Gib aus dem Text über Stromnetze und Stromspeicher den Abschnitt von „1. Ausbau der“ bis einschließlich „zumindest Unsicherheiten mindern.“ wortgetreu wieder.

QUELLTEXT

____________________

1. Ausbau der Stromnetze, sogenannter Stromautobahnen innerhalb Deutschlands und in die EU- auch um künftig die Potentiale der erneuerbaren Energien innerhalb Europas besser nutzen zu können, sowie der Verteilnetze. Die Stromerzeugung aus erneuerbaren Energien wird immer dezentraler, sodass man ebenso auf der Verteilnetzseite intelligente Stromnetze benötigt, die Angebot und Nachfrage besser als bisher in Einklang bringen wird müssen. Durch die Finanzkrise erhöhen sich die Risikoaufschläge der Finanzinstitute. Bürgschaften durch die Regierung würden zumindest Unsicherheiten mindern.
2. Stromspeicher: Erneuerbare Energien weisen hohe Volatilitäten auf- der Wind weht nicht immer, die Sonne scheint nicht immer, und umgekehrt. In Zeiten eines hohen Angebots erneuerbarer Energien reichen oftmals die Stromnetze nicht aus, um den überschüssigen Strom ins Inland oder Auslandweiterzuleiten. Daher ist es unerlässlich, dass mehr Speichermöglichkeiten geschaffen werden. Pumpspeicherkraftwerke sind derzeit allerdings die einzig, wenn auch nur teilweise, wirtschaftliche Form der Stromspeicherung. In der Zukunft sind auch innovative Stromspeicher, wie Batterien, Methan, Wasserstoff etc. möglich (die aufgrund der hohen Effizienzverluste derzeit schlichtweg unwirtschaftlich sind). Da die Optionen für Pumpspeicherkraftwerke in Deutschland begrenzt sind, sind wir ebenso auf andere EU Länder (Alpenregion, Skandinavien) angewiesen. Um zumindest die Speicheroptionen erschließen zu können, wäre eine finanzielle Unterstützung notwendig.

____________________

ROHDATEN
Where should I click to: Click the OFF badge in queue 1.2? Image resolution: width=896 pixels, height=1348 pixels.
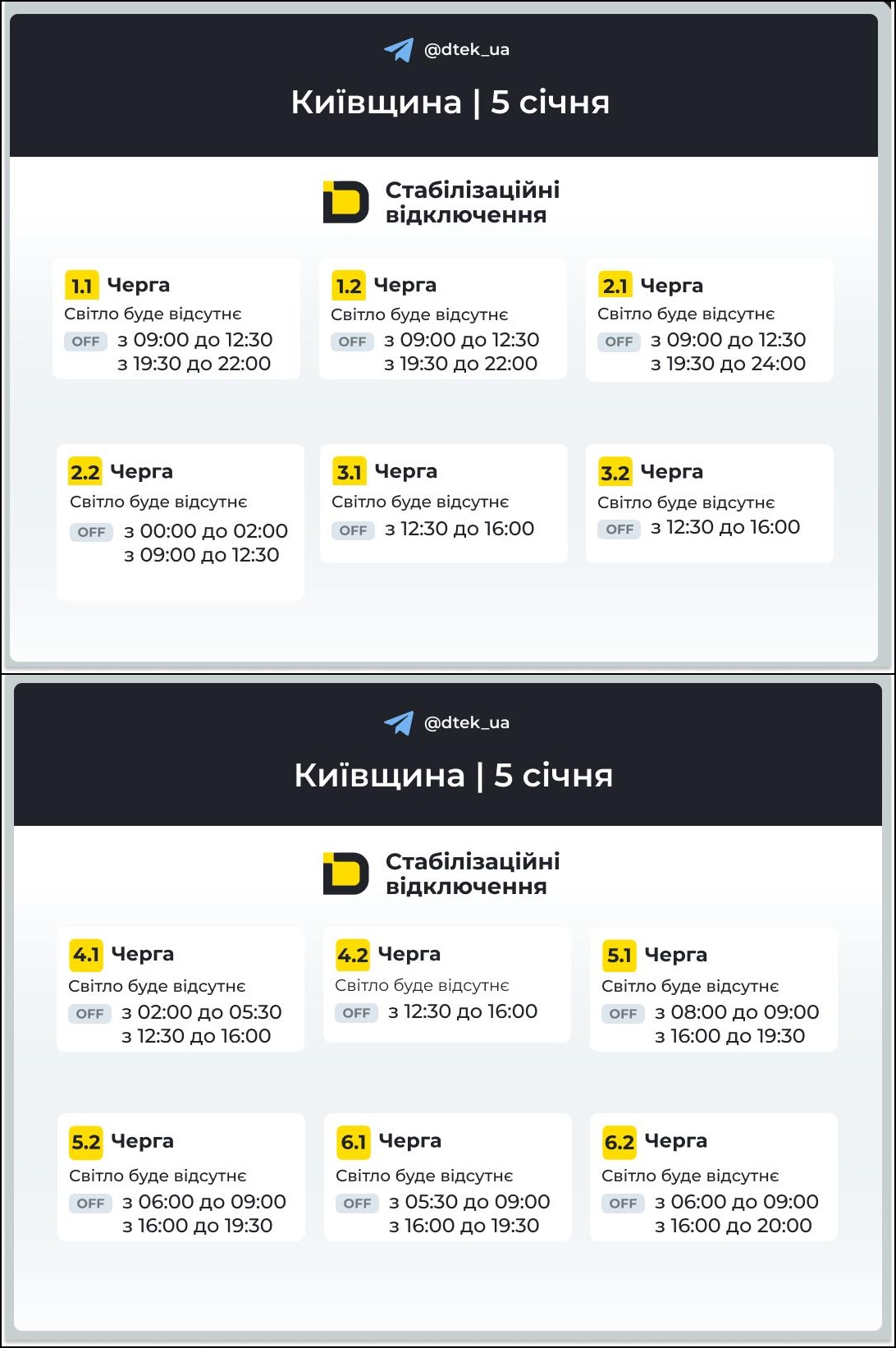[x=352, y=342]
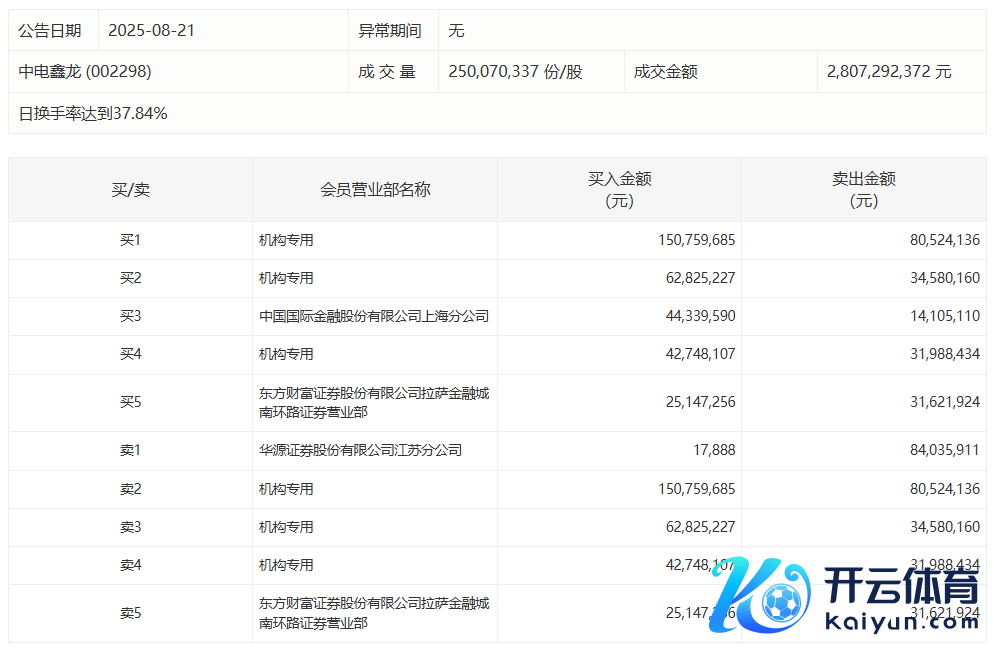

____________________

LÖSUNG
1. Ausbau der Stromnetze, sogenannter Stromautobahnen innerhalb Deutschlands und in die EU- auch um künftig die Potentiale der erneuerbaren Energien innerhalb Europas besser nutzen zu können, sowie der Verteilnetze. Die Stromerzeugung aus erneuerbaren Energien wird immer dezentraler, sodass man ebenso auf der Verteilnetzseite intelligente Stromnetze benötigt, die Angebot und Nachfrage besser als bisher in Einklang bringen wird müssen. Durch die Finanzkrise erhöhen sich die Risikoaufschläge der Finanzinstitute. Bürgschaften durch die Regierung würden zumindest Unsicherheiten mindern.